▶ What is being asked
Beginning at the top of the listing, repeat each line exactly until the line with "Task: Click the empty" has been repeated too.

▶ Record set
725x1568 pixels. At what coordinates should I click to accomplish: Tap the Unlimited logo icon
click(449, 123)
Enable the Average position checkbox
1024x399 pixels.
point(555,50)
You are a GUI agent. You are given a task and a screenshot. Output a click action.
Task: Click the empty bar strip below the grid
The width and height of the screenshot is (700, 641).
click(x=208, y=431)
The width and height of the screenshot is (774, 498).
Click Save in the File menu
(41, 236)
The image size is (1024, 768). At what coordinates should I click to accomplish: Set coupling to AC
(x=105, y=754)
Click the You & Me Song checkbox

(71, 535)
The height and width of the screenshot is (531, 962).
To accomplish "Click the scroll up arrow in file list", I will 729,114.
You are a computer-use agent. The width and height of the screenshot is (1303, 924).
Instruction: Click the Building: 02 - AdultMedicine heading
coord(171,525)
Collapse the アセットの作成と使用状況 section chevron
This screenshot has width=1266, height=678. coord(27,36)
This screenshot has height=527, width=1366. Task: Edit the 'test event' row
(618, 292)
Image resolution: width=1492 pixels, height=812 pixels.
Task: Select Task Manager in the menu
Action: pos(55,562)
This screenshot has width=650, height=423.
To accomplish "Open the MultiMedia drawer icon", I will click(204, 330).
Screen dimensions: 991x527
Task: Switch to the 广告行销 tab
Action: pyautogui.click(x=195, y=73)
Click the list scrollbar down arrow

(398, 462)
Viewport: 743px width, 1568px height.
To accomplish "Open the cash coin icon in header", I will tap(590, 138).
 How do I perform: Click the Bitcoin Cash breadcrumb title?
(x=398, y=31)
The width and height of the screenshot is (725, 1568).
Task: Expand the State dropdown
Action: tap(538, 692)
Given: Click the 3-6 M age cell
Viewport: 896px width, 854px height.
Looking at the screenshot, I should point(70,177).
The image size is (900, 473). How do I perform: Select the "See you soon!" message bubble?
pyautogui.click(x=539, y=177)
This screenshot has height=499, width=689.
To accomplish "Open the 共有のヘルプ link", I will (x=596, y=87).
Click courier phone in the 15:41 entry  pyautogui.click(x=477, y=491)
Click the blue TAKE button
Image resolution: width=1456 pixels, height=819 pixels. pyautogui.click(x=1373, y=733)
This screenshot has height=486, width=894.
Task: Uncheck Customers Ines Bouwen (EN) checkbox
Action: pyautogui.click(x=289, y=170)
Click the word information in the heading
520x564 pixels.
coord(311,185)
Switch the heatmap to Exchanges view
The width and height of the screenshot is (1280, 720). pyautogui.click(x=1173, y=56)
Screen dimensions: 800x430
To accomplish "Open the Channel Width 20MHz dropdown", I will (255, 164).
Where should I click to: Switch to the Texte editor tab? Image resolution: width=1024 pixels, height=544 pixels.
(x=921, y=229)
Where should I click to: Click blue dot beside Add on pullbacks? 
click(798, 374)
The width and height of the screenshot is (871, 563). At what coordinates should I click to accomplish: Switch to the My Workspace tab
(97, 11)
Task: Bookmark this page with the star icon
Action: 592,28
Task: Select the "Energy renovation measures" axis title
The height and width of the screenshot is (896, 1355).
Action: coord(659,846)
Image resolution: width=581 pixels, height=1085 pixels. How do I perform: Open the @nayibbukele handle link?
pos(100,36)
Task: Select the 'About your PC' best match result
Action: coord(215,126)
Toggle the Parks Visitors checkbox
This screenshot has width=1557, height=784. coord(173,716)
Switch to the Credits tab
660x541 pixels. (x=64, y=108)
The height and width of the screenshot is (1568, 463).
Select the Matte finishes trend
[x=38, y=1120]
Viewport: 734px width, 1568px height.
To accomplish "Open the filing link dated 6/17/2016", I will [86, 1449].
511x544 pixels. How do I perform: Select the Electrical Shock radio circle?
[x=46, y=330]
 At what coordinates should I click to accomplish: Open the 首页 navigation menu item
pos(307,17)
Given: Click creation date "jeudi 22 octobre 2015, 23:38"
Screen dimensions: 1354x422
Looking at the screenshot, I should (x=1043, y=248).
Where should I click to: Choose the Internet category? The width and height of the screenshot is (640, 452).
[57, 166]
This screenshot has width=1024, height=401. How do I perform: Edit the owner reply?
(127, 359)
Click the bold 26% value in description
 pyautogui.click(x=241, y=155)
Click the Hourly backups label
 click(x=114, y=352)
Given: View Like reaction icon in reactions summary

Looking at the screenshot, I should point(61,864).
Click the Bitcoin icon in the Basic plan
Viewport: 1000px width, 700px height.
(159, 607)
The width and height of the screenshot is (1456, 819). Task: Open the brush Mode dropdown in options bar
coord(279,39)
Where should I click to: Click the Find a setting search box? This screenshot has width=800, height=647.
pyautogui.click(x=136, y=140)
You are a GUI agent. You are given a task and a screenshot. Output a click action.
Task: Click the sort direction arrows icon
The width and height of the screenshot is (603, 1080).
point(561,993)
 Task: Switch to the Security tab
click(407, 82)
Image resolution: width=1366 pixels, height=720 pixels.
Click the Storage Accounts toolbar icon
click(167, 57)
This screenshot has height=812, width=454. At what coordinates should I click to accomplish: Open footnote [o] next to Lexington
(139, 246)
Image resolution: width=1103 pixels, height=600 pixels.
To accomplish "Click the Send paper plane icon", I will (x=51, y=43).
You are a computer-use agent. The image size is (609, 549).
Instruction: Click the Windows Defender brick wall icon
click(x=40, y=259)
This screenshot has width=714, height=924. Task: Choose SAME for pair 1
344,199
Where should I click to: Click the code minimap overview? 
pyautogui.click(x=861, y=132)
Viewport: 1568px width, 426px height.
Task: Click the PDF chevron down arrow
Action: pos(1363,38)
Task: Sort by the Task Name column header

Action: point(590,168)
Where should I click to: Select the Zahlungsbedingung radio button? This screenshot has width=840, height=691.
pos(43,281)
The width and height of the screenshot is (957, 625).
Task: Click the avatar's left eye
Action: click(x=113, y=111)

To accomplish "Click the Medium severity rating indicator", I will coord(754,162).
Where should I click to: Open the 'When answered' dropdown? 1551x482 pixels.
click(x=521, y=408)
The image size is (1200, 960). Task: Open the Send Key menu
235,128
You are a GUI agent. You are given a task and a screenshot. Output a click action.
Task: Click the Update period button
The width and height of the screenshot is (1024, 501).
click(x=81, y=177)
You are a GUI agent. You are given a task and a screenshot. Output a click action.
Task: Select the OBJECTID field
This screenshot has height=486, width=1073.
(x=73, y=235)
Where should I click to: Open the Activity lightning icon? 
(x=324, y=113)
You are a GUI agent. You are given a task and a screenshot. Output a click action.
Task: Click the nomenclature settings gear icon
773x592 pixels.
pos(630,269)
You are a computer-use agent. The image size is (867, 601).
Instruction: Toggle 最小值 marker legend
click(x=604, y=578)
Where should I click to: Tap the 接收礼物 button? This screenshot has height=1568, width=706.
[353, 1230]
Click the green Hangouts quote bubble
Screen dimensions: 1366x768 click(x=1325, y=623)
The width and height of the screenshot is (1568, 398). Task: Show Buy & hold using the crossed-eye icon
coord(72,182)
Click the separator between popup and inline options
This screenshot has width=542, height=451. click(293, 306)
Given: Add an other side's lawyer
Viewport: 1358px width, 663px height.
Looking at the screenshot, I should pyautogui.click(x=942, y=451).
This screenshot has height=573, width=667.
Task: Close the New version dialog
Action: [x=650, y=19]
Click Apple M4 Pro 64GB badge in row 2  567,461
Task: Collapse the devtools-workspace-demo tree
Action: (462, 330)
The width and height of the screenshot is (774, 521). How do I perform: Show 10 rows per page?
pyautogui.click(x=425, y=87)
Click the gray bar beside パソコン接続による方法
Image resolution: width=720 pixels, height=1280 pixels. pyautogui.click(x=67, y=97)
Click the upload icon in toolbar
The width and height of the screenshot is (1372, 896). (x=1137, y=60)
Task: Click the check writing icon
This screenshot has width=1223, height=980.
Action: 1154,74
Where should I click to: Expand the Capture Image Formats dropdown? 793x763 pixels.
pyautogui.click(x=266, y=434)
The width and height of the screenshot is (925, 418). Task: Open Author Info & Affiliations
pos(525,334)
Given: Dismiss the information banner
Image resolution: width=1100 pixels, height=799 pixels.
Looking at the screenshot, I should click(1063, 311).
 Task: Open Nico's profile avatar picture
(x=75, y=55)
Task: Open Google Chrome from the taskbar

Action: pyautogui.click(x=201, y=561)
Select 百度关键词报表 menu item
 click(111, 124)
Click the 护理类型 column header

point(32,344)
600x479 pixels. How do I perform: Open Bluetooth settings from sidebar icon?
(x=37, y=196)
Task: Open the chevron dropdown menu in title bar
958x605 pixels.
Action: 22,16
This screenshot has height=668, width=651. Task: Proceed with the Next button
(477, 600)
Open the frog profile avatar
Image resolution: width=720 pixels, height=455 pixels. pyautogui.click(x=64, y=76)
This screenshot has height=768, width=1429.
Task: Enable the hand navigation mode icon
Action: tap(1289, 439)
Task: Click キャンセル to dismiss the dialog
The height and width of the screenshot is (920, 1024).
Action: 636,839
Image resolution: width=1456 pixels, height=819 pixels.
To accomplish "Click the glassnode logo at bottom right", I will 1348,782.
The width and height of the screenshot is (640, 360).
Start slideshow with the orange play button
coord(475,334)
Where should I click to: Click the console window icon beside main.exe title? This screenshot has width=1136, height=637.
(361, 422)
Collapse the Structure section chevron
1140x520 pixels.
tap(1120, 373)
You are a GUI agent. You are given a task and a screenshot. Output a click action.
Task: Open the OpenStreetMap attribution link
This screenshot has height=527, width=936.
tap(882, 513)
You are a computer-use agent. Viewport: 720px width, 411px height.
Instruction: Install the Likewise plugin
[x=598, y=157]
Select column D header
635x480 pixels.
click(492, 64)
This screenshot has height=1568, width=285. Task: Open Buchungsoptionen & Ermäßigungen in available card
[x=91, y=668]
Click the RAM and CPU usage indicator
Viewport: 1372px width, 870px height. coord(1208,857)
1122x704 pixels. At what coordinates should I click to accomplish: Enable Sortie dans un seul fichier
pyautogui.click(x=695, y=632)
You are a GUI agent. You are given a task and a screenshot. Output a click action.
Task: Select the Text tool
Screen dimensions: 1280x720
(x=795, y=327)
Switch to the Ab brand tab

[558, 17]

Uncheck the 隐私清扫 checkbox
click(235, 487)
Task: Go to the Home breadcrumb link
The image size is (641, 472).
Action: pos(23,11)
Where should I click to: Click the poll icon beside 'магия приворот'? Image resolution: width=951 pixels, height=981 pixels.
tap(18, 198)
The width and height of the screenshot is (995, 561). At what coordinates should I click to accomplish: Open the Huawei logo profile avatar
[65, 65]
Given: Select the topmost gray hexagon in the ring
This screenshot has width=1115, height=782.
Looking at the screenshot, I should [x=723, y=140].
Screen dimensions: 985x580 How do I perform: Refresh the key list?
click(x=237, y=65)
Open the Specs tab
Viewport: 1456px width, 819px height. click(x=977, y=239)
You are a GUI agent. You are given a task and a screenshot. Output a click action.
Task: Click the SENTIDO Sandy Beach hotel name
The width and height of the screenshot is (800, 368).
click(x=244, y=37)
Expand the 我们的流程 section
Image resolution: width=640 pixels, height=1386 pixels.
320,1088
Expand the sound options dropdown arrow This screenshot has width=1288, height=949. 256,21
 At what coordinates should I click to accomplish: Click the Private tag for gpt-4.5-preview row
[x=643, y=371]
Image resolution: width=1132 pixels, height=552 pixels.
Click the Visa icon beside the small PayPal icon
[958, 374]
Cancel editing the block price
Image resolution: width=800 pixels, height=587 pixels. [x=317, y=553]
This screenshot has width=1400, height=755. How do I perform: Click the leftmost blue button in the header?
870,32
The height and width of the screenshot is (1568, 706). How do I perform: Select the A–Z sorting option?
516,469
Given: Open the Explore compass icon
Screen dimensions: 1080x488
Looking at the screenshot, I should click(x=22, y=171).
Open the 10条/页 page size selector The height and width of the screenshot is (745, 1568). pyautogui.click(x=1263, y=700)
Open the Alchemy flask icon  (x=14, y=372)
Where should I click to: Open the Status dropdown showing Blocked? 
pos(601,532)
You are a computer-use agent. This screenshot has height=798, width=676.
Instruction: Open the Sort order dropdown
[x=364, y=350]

▶ Output of the exercise
725x1568 pixels. At what coordinates should I click to accomplish: Tap the Unlimited logo icon
click(449, 123)
Enable the Average position checkbox
1024x399 pixels.
point(555,50)
You are a GUI agent. You are given a task and a screenshot. Output a click action.
Task: Click the empty bar strip below the grid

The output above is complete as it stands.